Bishop Ramos told CNS that Cardinal Ouellet began the discussions,
which focused on four principal themes: communion and collegiality
within the church; the mission of the church in Chile; how to help
clergy, religious men and women as well as the laity “in their Christian
lives and in their pastoral service”; and pastoral guidelines for the
“It wasn’t about speaking about little things or a little problem
over here,” he said. “This was more of a way of looking at everything
together, for them to listen to our opinions and (we to listen to
theirs) on these principal themes.”
“It was something completely different,” Bishop Juan Ignacio Gonzalez
of San Bernardo, member of the permanent committee of the Chilean
bishops’ conference, told CNS.
“It was truly something wonderful from the perspective of
collegiality, of synodality, of the church walking together. This
doesn’t just respond to the realities in Chile, it’s a whole new
(approach) that begins now.”
Bishop Ramos told CNS that although the bishops knew about the
meeting with the pope and Vatican officials before they left Chile, they
found out only when they arrived in Rome that Pope Francis wanted to
meet with them privately as well.
After celebrating Mass at the tomb of St. Peter Feb. 20, the bishops
were welcomed to the library in the Apostolic Palace by the pope.

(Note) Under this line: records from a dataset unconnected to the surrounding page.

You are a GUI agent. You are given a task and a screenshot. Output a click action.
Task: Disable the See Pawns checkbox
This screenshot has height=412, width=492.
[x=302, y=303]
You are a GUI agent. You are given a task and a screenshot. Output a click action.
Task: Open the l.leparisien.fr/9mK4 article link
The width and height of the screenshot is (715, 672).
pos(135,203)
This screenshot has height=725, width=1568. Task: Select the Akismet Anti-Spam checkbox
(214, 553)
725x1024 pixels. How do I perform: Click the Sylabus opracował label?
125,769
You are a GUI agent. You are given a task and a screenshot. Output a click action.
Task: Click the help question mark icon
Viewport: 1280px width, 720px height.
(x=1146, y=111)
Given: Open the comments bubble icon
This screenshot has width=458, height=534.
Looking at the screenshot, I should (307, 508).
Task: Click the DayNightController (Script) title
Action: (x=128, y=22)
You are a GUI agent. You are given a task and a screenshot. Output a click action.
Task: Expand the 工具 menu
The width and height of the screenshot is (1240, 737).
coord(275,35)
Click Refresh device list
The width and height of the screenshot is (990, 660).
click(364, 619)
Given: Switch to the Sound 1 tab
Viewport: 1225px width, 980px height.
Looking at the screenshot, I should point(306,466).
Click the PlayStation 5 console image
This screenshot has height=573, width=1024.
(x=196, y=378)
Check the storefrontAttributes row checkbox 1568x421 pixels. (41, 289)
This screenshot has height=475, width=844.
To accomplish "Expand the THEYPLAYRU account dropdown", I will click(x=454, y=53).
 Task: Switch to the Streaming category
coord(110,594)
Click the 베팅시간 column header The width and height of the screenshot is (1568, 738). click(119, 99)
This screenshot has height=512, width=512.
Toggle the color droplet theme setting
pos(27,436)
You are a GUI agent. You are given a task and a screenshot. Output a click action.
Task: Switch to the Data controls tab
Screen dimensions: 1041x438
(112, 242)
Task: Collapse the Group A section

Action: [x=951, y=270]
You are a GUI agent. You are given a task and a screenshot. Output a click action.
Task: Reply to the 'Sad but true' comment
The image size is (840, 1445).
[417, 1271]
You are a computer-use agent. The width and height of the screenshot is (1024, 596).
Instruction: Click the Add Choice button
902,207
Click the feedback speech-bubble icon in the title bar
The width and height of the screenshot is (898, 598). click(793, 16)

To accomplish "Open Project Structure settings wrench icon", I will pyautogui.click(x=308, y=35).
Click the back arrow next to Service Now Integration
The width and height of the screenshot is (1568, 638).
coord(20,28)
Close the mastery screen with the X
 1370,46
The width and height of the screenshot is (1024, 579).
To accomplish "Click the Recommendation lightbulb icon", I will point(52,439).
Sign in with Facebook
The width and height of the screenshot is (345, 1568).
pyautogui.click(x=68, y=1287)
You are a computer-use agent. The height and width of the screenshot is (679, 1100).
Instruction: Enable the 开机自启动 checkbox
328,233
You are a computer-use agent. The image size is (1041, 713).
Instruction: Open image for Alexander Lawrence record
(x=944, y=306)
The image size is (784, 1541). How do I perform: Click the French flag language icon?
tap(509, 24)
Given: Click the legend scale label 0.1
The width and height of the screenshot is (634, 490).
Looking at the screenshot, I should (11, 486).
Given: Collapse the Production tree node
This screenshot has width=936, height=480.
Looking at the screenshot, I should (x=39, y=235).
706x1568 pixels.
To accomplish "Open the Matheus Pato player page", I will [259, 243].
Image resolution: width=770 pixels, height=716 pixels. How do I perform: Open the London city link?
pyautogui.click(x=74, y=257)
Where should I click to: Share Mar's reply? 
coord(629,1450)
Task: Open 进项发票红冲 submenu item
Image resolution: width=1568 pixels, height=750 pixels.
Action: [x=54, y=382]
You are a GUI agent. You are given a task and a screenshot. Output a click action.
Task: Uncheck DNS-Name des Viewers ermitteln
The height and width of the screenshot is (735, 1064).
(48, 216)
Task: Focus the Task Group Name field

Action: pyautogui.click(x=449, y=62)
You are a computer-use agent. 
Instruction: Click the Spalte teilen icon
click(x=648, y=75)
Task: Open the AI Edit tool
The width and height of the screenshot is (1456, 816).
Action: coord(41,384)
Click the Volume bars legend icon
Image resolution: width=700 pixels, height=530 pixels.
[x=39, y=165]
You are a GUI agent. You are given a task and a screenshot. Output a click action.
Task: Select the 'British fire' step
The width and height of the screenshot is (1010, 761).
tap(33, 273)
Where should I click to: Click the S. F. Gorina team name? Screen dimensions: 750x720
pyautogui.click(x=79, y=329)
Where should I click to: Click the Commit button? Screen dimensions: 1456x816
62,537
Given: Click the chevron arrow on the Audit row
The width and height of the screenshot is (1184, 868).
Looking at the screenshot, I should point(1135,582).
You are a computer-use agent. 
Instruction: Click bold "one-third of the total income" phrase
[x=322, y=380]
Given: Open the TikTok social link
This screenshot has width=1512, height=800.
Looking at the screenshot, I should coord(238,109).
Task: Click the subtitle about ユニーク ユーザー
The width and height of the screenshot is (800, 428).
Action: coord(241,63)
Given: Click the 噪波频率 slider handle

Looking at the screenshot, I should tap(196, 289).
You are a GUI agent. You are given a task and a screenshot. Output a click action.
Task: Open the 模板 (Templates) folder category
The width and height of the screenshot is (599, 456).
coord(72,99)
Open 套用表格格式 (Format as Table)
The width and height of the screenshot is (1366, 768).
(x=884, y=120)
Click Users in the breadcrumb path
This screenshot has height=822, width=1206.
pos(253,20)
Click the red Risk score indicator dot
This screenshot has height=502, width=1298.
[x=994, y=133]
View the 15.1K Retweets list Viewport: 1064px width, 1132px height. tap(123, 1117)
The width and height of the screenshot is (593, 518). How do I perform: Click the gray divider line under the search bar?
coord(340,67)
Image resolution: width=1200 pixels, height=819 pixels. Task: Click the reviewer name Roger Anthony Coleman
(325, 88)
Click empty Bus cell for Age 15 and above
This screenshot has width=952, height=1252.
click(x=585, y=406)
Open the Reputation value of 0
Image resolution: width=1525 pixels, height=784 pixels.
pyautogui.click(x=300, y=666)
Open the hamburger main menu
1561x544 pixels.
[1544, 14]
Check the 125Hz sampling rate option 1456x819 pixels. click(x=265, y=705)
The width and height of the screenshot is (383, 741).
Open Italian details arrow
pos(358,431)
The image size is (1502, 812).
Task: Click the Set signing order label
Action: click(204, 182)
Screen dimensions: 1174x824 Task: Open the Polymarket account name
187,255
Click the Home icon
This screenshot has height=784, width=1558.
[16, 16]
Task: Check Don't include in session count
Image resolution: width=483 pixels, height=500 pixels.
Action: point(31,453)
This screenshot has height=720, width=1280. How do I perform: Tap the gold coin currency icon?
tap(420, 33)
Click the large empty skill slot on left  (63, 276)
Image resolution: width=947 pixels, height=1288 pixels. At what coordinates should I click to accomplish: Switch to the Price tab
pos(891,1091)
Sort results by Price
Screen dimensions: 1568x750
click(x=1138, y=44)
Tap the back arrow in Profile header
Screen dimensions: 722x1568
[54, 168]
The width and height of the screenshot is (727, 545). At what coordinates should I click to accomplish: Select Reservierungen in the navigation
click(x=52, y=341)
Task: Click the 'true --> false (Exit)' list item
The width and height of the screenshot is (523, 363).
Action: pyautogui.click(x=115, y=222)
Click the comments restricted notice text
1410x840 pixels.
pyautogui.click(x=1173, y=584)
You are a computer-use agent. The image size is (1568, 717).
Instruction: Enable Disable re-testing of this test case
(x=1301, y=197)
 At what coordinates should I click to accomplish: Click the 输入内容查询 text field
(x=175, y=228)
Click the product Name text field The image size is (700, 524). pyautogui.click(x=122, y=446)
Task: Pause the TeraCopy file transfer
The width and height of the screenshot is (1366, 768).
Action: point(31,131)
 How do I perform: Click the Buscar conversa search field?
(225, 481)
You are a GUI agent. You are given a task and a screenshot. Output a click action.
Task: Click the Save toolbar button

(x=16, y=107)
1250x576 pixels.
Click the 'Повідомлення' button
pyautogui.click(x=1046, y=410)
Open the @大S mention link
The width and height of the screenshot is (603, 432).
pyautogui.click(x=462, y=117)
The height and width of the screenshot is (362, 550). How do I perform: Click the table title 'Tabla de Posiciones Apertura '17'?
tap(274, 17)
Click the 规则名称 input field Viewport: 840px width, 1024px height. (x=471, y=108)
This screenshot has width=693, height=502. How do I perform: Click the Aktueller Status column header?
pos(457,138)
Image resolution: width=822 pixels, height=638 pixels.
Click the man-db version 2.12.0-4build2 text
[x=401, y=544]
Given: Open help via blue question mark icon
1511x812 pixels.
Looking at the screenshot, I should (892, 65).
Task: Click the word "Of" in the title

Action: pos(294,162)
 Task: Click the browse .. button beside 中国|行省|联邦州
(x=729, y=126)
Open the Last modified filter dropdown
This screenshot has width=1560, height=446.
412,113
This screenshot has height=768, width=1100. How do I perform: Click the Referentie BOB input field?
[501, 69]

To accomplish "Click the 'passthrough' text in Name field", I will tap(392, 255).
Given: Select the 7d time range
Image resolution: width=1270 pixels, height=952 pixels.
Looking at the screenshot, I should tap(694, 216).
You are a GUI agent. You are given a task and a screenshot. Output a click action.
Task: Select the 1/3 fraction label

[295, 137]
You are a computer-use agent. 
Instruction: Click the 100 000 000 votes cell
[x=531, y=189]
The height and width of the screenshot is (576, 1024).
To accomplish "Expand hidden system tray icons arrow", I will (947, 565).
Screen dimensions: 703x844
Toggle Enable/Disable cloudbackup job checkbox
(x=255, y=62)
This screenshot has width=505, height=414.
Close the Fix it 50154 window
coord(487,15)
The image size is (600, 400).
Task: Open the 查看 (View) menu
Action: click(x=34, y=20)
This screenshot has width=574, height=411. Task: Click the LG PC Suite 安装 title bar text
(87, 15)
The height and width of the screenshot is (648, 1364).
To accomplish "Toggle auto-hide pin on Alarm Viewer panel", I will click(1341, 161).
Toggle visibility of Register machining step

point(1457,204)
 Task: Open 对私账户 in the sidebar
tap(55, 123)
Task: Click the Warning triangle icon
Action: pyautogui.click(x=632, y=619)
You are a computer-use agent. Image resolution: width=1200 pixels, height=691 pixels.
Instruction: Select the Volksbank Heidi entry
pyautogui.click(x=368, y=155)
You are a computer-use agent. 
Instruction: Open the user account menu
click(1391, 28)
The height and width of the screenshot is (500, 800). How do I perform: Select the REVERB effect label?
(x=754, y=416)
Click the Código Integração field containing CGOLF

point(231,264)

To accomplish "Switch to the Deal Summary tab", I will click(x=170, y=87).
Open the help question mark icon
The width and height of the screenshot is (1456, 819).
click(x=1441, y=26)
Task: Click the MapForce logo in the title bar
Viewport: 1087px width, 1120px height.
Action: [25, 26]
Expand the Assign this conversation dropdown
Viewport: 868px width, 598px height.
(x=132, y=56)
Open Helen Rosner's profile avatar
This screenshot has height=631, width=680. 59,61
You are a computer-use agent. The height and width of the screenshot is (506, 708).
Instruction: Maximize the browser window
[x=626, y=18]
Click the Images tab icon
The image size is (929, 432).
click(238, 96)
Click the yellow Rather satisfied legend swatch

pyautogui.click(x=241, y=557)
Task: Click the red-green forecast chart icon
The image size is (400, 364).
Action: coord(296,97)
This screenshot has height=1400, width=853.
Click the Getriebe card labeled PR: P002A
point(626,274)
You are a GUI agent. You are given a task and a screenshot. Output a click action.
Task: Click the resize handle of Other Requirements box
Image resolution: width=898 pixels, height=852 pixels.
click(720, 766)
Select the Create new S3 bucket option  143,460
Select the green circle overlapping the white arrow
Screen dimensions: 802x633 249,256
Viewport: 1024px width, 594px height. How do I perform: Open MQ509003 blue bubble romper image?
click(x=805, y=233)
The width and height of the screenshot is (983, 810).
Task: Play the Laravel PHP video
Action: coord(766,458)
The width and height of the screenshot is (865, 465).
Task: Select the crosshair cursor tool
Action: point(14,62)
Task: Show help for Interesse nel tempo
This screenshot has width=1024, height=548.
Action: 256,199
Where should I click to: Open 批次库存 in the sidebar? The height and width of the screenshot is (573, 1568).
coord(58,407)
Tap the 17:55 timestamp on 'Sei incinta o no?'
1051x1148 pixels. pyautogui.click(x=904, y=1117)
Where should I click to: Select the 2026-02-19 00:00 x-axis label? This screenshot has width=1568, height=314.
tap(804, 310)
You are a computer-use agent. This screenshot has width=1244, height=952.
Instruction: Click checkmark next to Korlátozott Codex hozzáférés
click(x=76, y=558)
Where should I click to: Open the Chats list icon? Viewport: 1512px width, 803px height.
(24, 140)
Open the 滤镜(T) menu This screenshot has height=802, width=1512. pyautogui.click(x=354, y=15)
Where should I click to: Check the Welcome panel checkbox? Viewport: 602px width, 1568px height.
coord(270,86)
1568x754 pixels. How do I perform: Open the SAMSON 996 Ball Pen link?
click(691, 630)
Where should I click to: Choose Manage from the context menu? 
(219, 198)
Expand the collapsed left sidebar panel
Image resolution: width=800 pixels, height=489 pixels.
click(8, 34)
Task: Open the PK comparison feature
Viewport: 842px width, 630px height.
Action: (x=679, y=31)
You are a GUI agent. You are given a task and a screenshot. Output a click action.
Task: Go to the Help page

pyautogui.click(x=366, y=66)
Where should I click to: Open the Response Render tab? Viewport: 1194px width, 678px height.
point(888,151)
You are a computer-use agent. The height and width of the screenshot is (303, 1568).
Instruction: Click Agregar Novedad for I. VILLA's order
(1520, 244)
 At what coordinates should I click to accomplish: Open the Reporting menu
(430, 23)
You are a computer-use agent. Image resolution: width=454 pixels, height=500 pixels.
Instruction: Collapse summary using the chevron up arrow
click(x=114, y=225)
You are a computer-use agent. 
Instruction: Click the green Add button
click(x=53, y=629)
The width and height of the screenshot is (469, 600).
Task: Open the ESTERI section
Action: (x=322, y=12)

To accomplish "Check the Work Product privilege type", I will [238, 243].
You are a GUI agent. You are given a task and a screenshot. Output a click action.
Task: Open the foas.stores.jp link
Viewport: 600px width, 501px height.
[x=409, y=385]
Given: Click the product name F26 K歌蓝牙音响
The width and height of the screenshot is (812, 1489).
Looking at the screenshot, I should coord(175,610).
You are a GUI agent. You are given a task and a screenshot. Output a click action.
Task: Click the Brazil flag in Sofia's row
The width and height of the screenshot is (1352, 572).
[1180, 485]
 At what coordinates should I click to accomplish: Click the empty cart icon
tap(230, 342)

“As we were seated around him,” Bishop Gonzalez said, “the pope — in
his Argentine manner of speaking — told us: ‘Well, the soccer ball is in
the center. Whoever wants to and is brave enough, give it a kick.” (The
Argentine phrase is: “El que quiera y que tiene la cara mas dura, que
le pegue una patada.”)
Bishop Ramos added that several bishops would speak and the pope
would respond. “It was like talking after dinner while drinking some
Bacardi, in a manner of speaking,” he said.
Bishop Gonzalez said at a certain point, a bishop said, “‘Holy
Father, it’s a little bit hot in here, can we open a window?’ The pope
said, ‘Yes, of course’ and stood up. The bishop said, ‘No, no don’t
worry, Holy Father, I’ll open it.”
Bishop Ramos and Bishop Gonzalez said that the sincere discussion was
“a turning point” that led to a more open dialogue at their second
meeting with the pope and Vatican officials.
“It’s like that Scripture reading. Paul, after preaching, went to
Jerusalem to speak with Peter and tell him what he had done. This is the
same. We come to Jerusalem to tell Peter this is what happened and he
guides us to see what else we can do,” Bishop Gonzalez said.